Era por volta de 12h30 no Brasil, 18h no horário local, quando uma forte explosão ocorreu na região portuária de Beirute. Ainda não se sabe o que causou a explosão. O presidente libanês, Michel Aoun, está reunido com o Conselho Supremo de Defesa do país para uma reunião de emergência no Palácio Baabda, sede do governo local, e convocou o Exército.

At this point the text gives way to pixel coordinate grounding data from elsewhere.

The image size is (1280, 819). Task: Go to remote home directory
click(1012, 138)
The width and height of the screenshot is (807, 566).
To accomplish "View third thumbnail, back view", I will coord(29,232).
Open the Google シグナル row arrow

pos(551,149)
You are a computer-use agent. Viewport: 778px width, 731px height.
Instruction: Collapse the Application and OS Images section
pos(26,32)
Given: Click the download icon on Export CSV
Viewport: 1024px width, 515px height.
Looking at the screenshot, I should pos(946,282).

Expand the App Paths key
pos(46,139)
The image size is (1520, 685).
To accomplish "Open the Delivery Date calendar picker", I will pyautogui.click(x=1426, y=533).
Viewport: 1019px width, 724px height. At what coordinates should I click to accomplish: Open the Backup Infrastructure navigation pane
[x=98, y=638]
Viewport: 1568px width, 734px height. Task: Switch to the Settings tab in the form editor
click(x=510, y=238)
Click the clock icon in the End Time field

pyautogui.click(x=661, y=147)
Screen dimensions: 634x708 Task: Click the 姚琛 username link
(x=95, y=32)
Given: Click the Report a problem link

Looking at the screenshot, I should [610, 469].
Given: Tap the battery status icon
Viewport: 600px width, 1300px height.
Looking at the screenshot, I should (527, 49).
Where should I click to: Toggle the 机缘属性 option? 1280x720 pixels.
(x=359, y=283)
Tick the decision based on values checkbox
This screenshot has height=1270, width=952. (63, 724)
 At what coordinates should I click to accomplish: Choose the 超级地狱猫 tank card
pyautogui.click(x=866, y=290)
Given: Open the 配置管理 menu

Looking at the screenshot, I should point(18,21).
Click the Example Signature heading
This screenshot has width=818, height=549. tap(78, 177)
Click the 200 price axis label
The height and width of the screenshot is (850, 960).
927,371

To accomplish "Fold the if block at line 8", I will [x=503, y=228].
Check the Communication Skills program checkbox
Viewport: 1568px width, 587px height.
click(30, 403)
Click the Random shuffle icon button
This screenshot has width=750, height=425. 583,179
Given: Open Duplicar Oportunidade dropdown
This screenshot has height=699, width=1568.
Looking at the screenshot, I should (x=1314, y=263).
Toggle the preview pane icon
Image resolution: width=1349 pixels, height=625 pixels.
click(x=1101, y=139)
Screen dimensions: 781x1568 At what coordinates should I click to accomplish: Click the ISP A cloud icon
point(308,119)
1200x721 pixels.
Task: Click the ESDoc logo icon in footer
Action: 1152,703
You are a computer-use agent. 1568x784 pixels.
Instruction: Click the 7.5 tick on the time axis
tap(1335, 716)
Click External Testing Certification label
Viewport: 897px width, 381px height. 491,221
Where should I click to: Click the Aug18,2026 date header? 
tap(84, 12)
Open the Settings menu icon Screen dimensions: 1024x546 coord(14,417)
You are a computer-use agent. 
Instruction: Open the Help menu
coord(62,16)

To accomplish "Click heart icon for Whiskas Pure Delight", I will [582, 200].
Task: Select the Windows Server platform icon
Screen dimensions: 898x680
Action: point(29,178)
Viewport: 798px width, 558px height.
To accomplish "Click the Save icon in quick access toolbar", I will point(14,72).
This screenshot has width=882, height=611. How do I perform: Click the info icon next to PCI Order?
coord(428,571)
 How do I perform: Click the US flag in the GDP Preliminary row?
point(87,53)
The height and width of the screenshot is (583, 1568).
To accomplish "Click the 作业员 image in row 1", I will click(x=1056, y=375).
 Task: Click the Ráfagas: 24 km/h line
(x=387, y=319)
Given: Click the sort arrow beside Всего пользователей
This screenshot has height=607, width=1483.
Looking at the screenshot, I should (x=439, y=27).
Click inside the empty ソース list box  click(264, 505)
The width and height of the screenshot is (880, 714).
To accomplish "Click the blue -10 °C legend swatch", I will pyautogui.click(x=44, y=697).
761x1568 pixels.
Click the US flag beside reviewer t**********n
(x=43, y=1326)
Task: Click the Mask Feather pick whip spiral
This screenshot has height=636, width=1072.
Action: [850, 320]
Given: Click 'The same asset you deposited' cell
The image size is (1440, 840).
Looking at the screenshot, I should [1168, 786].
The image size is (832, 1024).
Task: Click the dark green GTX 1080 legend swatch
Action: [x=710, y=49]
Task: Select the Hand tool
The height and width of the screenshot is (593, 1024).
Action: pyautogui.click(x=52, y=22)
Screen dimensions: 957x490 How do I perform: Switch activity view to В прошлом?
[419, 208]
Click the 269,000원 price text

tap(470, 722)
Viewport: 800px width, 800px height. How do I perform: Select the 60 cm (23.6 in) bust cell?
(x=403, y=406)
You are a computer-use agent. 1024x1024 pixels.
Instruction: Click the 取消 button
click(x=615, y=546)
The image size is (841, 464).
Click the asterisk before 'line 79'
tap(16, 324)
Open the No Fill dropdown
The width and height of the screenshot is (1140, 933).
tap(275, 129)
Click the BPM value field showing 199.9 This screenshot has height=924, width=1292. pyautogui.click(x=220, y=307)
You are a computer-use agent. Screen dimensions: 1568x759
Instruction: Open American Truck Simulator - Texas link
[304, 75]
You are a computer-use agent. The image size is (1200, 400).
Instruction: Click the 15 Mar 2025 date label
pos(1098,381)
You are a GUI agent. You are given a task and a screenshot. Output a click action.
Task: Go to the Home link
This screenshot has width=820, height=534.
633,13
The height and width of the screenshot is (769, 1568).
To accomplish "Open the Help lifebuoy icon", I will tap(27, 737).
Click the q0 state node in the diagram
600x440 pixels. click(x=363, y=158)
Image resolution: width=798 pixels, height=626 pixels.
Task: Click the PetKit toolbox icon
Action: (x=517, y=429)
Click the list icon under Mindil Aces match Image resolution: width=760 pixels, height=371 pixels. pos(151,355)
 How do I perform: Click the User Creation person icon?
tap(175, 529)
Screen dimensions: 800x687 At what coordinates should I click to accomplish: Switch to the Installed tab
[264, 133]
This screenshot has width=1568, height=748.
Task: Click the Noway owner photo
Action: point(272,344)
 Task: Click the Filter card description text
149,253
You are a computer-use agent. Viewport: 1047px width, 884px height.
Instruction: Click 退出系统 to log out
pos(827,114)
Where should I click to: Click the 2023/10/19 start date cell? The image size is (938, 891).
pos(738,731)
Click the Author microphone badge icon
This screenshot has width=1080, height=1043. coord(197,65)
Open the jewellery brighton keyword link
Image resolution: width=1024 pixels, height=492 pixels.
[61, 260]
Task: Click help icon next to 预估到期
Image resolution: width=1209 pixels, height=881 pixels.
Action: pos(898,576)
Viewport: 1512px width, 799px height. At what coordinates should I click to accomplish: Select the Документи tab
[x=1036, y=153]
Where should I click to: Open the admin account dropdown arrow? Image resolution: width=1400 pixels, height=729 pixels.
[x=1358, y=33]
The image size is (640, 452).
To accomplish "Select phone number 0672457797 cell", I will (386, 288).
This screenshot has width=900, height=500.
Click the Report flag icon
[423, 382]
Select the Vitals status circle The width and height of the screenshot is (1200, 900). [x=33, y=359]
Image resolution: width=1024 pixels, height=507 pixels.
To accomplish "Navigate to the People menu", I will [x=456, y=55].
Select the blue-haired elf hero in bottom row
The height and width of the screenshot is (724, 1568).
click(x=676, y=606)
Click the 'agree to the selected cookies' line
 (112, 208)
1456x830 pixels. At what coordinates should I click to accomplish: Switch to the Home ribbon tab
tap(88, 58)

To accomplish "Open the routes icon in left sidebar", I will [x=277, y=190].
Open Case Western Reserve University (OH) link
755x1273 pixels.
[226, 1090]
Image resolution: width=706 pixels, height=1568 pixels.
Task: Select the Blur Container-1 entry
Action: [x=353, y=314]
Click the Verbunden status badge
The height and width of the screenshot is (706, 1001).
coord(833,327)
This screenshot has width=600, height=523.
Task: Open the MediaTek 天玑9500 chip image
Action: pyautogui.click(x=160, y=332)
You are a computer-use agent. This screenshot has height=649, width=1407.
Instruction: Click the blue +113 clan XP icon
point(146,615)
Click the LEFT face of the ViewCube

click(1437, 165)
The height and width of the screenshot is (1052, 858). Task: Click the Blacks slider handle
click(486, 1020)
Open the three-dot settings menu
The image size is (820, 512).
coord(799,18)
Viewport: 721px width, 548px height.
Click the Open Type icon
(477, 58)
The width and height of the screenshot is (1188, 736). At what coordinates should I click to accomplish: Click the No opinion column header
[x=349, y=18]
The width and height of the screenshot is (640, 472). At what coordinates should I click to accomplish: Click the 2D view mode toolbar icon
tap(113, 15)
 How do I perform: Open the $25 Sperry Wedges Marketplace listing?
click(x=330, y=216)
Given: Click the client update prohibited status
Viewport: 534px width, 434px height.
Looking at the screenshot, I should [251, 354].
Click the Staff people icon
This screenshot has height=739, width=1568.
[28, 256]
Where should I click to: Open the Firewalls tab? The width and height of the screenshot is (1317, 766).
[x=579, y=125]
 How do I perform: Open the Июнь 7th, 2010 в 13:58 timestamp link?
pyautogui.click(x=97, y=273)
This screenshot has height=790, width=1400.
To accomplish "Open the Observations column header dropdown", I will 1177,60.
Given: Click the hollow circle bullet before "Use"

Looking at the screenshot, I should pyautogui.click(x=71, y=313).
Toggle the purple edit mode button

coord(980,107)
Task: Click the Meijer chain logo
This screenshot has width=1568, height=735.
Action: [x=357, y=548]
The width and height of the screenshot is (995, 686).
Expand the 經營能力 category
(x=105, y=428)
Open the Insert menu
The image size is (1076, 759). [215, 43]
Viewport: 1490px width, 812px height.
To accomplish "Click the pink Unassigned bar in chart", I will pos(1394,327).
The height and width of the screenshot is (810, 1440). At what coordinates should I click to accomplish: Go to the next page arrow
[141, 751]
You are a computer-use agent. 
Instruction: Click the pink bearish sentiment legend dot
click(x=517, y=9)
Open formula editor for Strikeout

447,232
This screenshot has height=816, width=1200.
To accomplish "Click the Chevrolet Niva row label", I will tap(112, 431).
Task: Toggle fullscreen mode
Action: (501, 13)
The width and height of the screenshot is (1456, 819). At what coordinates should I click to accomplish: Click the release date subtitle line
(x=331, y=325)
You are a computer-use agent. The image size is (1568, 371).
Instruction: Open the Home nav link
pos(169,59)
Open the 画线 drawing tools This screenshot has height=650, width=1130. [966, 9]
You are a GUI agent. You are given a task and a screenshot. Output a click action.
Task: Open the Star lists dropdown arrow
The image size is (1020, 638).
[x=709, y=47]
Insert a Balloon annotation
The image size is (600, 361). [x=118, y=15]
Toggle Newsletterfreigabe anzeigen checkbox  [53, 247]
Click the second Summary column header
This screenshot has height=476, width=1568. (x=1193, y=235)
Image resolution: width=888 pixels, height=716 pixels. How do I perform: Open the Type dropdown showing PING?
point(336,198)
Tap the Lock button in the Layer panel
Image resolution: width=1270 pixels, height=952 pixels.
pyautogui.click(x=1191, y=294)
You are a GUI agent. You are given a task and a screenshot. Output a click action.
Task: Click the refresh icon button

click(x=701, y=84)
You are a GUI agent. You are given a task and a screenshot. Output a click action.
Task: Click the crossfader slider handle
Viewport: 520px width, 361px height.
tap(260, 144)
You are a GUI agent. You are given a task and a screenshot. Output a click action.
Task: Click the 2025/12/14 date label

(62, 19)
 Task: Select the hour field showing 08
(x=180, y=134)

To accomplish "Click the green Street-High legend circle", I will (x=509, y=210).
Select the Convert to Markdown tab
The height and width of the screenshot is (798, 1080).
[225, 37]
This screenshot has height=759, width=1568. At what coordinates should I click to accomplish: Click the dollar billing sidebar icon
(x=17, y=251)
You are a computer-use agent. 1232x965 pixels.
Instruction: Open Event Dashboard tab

O primeiro-ministro do Líbano, Hassan Diab, disse em entrevista à imprensa local, que ” responsáveis vão responder pela grande catástrofe e fatos sobre o depósito serão revelados”.

 

O galpão que centraliza as suspeitas da explosão funcionava desde 2014. As forças de segurança locais acreditam que materiais explosivos estavam guardados no armazém.

 

O porto de Beirute fica ao lado do centro da cidade, que foi reconstruído após a guerra civil. A região tem hotéis, prédios residenciais, é próximo a bairros tradicionais e conta com uma importante estrada que liga a capital ao norte do país.

 

No país, o incidente causou destruição em larga escala e atingiu prédios e cidades a quilômetros de distância. A preocupação é que a tragédia acentue ainda mais a crise econômica vivida na região.

 

No mundo, o preço do petróleo no mercado internacional começou a subir após a explosão. O governo libanês pediu ajuda humanitária a países amigos.

 

No Brasil

A Marinha do Brasil, que mantém uma Força Tarefa Marítima na região, informou que os tripulantes estão bem e não há feridos.

 

“A Fragata Independência encontra-se operando no mar, normalmente. O navio estava distante do local da explosão”, destaca o comunicado.

 

O Ministério das Relações Exteriores (MRE) ainda não se manifestou sobre brasileiros possivelmente atingidos pela explosão.